Repeat exactly the line containing "This screenshot has width=605, height=272." and every line after it in the entries, and nothing besides.

====== Exercise inputs ======

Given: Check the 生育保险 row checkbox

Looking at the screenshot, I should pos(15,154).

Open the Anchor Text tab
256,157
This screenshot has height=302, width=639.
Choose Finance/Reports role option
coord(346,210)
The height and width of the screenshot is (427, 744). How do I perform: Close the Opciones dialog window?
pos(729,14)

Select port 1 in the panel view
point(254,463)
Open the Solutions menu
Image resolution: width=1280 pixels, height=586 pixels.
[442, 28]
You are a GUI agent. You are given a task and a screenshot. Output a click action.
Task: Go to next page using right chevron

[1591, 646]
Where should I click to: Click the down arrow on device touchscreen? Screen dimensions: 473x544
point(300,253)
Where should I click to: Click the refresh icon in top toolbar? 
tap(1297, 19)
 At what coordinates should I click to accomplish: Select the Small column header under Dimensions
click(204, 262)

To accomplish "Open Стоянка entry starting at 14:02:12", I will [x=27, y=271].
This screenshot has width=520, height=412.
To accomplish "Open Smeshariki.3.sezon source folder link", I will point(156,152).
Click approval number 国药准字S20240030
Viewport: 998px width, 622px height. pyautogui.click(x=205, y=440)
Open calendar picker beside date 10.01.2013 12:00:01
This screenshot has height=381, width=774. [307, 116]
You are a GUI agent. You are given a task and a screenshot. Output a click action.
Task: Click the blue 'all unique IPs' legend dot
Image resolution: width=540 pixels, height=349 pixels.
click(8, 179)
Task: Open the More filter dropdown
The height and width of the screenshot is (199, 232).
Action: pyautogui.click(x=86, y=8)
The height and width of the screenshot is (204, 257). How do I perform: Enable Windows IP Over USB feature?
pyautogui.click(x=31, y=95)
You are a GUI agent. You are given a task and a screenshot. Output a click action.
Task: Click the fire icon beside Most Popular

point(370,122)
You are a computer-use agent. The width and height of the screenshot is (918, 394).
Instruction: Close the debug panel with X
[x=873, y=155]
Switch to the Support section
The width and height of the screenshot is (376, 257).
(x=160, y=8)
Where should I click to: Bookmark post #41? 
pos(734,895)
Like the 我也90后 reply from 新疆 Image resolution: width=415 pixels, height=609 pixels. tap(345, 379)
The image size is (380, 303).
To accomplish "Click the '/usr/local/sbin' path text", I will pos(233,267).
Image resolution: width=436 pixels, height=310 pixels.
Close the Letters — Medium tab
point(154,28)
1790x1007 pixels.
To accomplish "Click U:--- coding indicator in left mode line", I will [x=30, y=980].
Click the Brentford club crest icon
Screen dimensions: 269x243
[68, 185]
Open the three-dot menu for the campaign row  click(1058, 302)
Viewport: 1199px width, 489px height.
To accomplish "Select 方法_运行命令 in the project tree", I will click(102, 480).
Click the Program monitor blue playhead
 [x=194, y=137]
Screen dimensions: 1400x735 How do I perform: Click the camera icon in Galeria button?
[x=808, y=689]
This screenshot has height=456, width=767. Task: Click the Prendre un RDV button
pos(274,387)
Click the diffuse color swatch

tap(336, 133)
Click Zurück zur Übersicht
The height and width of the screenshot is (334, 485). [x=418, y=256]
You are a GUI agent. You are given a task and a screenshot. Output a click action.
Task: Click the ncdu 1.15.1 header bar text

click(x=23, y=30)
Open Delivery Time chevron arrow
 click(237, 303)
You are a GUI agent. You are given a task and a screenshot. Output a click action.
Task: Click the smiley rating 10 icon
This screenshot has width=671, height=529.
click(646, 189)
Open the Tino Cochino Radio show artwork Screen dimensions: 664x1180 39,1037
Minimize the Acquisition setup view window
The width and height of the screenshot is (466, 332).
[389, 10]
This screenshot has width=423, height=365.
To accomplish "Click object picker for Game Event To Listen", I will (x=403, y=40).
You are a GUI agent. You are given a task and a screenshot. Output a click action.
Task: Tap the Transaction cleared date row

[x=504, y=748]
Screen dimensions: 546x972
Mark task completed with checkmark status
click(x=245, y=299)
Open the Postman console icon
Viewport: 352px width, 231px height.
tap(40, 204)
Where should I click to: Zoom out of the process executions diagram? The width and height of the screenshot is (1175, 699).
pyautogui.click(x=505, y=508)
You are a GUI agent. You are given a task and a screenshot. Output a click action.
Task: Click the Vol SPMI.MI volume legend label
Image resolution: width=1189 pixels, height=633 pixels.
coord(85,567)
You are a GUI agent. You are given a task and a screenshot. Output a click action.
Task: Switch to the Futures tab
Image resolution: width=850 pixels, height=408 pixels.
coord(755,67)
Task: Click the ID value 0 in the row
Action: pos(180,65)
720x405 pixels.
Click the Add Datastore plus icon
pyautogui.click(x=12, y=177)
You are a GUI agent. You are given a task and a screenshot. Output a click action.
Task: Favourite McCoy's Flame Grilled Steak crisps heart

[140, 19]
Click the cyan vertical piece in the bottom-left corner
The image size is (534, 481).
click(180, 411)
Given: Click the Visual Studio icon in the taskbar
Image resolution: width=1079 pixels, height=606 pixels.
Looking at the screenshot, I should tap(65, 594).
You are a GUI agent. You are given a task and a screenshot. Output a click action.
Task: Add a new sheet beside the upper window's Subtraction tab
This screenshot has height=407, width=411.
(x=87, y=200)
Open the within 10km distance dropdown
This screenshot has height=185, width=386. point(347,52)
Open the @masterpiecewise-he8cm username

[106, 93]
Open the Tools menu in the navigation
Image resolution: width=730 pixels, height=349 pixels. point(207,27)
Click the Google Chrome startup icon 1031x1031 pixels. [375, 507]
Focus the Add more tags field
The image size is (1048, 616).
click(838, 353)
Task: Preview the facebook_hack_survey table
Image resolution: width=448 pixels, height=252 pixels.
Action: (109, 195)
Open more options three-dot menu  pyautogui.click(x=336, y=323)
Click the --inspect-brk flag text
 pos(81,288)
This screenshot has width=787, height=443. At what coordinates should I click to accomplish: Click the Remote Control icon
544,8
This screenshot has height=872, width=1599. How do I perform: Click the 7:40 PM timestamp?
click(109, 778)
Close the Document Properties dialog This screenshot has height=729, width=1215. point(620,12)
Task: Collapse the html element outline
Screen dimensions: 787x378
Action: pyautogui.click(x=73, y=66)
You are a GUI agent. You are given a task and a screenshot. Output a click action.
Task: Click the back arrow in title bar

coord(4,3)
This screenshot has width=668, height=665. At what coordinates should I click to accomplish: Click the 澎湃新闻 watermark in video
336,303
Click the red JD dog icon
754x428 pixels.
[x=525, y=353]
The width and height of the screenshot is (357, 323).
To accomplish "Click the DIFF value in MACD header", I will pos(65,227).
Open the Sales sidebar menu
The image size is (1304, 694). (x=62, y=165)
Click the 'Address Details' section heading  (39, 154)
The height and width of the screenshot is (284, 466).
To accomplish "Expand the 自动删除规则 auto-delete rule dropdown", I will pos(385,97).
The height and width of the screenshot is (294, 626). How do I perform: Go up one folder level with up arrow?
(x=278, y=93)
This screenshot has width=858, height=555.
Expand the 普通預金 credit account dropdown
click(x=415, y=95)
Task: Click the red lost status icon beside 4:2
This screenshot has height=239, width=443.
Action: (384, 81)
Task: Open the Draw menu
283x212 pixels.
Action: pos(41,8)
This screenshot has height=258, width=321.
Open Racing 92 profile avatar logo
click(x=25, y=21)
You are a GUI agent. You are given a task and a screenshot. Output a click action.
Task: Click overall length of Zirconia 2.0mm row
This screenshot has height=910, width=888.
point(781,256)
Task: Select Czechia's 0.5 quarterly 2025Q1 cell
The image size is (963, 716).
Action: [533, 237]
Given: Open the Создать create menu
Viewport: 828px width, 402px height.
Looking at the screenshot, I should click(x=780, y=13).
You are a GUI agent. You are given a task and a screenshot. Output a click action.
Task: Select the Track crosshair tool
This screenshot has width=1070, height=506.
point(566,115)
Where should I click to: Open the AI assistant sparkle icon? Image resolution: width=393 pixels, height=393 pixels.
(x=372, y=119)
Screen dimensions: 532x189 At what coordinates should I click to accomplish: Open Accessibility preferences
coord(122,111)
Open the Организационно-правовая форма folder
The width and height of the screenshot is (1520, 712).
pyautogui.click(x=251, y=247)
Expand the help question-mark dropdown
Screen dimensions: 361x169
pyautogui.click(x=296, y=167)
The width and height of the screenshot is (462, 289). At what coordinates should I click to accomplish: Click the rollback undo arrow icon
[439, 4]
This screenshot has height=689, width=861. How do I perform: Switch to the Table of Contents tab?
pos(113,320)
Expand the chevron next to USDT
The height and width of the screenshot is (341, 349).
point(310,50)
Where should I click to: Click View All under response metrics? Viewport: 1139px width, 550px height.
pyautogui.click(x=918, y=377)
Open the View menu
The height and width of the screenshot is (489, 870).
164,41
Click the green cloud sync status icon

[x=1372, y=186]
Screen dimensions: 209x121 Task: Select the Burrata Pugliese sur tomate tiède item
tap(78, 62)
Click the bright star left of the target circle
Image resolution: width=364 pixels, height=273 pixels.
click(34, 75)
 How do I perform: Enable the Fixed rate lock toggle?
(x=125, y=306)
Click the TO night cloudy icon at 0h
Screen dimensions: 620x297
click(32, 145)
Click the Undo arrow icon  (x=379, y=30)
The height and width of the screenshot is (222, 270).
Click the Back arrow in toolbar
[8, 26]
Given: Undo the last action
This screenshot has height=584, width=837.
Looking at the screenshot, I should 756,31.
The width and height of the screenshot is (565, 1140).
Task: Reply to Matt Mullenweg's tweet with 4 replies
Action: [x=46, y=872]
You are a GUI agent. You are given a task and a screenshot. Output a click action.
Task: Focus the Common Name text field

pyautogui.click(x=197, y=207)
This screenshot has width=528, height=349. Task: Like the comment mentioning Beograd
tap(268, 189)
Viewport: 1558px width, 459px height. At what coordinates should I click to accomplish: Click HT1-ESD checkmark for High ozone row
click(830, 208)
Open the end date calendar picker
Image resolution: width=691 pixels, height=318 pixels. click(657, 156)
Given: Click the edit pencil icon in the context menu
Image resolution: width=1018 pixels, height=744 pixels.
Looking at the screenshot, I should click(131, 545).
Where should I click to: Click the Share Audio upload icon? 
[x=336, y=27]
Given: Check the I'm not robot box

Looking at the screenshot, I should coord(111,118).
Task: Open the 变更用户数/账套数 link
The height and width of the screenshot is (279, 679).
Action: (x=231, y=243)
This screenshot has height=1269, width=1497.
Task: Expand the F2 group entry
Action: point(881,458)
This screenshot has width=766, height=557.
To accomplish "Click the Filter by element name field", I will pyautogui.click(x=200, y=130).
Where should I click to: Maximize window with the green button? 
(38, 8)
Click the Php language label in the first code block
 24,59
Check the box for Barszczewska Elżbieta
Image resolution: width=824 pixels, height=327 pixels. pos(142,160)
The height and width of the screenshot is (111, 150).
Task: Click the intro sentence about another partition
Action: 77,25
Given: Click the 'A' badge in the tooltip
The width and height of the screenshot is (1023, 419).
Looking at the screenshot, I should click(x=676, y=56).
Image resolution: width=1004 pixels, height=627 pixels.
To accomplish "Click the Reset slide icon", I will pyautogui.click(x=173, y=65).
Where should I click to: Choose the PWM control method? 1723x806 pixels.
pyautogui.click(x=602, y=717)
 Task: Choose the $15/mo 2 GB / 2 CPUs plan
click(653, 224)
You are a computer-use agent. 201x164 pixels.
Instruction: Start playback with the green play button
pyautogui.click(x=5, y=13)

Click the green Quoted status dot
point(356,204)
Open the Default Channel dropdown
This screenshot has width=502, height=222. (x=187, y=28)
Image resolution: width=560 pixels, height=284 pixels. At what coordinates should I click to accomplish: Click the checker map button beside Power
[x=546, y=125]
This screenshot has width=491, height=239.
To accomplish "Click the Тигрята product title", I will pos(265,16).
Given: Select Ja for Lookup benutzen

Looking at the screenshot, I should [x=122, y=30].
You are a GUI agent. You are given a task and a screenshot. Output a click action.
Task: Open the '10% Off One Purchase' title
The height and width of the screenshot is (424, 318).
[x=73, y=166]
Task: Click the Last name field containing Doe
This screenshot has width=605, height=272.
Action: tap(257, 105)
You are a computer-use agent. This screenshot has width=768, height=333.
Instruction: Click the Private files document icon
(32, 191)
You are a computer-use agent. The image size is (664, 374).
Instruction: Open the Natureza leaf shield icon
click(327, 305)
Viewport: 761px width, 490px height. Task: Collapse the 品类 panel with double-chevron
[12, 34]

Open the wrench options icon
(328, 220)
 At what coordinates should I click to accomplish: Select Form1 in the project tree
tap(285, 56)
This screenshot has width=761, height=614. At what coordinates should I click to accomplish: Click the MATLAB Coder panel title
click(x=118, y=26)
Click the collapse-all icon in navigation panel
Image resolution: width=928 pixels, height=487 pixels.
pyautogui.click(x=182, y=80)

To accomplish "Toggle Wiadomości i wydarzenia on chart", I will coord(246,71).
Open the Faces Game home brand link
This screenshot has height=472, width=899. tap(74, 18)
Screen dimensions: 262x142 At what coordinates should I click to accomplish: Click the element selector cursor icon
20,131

======

_Exercise answer:_
This screenshot has width=605, height=272.
Action: tap(257, 105)
You are a computer-use agent. This screenshot has width=768, height=333.
Instruction: Click the Private files document icon
(32, 191)
You are a computer-use agent. The image size is (664, 374).
Instruction: Open the Natureza leaf shield icon
click(327, 305)
Viewport: 761px width, 490px height. Task: Collapse the 品类 panel with double-chevron
[12, 34]

Open the wrench options icon
(328, 220)
 At what coordinates should I click to accomplish: Select Form1 in the project tree
tap(285, 56)
This screenshot has width=761, height=614. At what coordinates should I click to accomplish: Click the MATLAB Coder panel title
click(x=118, y=26)
Click the collapse-all icon in navigation panel
Image resolution: width=928 pixels, height=487 pixels.
pyautogui.click(x=182, y=80)

To accomplish "Toggle Wiadomości i wydarzenia on chart", I will coord(246,71).
Open the Faces Game home brand link
This screenshot has height=472, width=899. tap(74, 18)
Screen dimensions: 262x142 At what coordinates should I click to accomplish: Click the element selector cursor icon
20,131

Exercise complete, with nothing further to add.